The old 1890 bell was placed on the bell-platform underneath the four new bells, about halfway up inside the steeple, and was connected to a 7-foot-diameter wooden wheel that could be turned by a rope pull. It had nothing to do with the clock or telling time, but continued to be used for years to sound deaths or emergencies.
The new bells also commenced to toll the Angelus three times a day, at 6:04 a.m., 12:04 p.m., and 6:04 p.m. The Angelus bell, a practice that dates back to at least the fifteenth century, derives its name from the first words of the prayer commemorating the incarnation, “Angelus Domini nuntiavit Mariæ” (“the Angel of the Lord declared unto Mary”). It consists of a triple stroke repeated three times, with a pause between each set of three, and is often followed with additional tolling. At Corpus Christi the Angelus is concluded with a group of twenty fast peals.
The bell is used—in theory at least—to call people to prayer and to spread this good news to everyone.
And every evening at 7:04 p.m. the bells started tolling the De Profundis bell, introduced by Pope Urban II in 1095, an invitation to pause and pray for the dead at the end of the day. De Profundis refers to the opening verse of Psalm 130, in which the psalmist cries out to God “from the depths.”
According to one ecclesiastical publication of the time, no definite rule exists for the manner of ringing the De Profundis, except perhaps that it should allow enough time for the recitation of the psalm.
At Corpus Christi we first hear nine strikes, then five, and finally three, with a pause between each set. The De Profundis still holds a special meaning for the Corpus Christi parish because the chimes are a daily reminder of the 23 parishioners who died during a parish picnic outing at Tivoli on July 23, 1883 (subject of a future “Long Ago and Right Here” column, we hope).
The hand-cranking system of the Corpus Christi clock was eventually electrified, but until the end of the twentieth century, someone still had to climb the tower a few times a year to make adjustments, reset the clock if power went out, or at the beginning and end of daylight savings time. Gil Blake, a Corpus Christi parishioner and John Street resident, took up this volunteer duty for many years.
But the bells gradually declined, and they fell completely silent when the steeple was repointed in 2001 because the foundation on which the bells rested had become unstable. A restoration of both the clock and bell tower was required and took place in 2005. According to a church history published that year, all of the hands on the clock’s four faces—“some damaged, some missing”—were replaced, and the electrical clock (which itself had replaced the mechanical clock years before) was replaced by an atomic one.
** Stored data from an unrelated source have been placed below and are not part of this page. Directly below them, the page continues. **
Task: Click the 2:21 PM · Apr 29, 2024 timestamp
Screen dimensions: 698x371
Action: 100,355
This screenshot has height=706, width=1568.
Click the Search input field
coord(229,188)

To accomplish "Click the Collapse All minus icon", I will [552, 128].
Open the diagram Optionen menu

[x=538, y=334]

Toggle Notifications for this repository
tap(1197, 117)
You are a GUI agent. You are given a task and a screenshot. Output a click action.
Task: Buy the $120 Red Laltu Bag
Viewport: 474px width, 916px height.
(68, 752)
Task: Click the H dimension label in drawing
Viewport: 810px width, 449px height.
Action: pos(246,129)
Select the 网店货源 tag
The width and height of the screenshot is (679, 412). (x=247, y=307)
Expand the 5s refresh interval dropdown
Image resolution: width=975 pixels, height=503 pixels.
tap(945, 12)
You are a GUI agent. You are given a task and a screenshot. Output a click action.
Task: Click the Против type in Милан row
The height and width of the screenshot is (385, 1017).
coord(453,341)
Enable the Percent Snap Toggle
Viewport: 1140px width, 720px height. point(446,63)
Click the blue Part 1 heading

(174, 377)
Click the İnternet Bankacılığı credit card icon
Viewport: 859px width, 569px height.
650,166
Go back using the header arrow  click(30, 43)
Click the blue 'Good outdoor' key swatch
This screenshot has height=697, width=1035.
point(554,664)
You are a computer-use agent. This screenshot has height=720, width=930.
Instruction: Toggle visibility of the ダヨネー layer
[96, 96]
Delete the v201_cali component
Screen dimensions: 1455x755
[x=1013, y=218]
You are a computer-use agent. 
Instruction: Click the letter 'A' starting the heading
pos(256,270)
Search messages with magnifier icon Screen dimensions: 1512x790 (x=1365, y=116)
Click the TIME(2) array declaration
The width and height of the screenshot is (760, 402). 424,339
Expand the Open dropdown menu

The history noted, however, that “all extant parts of the original clock have been stored in case future generations might be interested in them.”

Corpus Christi Church bell tower
Looking up at the Corpus Christi bell tower (right), with clocks on all four sides. Photo by Jean Lee Cole.

The new atomic clock syncs by satellite every day and automatically adjusts to daylight savings time. The bells are fully automated, are programmed electronically, and can be operated by remote control for weddings and funerals.
Since 2005, the Corpus Christi bells have played on the following schedule: Angelus bells are played at 7 a.m., 12:10 p.m., and 6:10 p.m.; De Profundis bells are played at 7:10 p.m., and the Westminster chimes toll each quarter-hour, half-hour, and hour starting at 7 a.m. and ending at 8 p.m.
The next time you hear the Angelus bells strike, remind yourself to deliver some good news, and in the evening at the time of the De Profundis, take a moment to remember those we have lost–perhaps at one of the neighborhood’s newer landmarks, Ana’s Garden at Mosher and Mason Streets.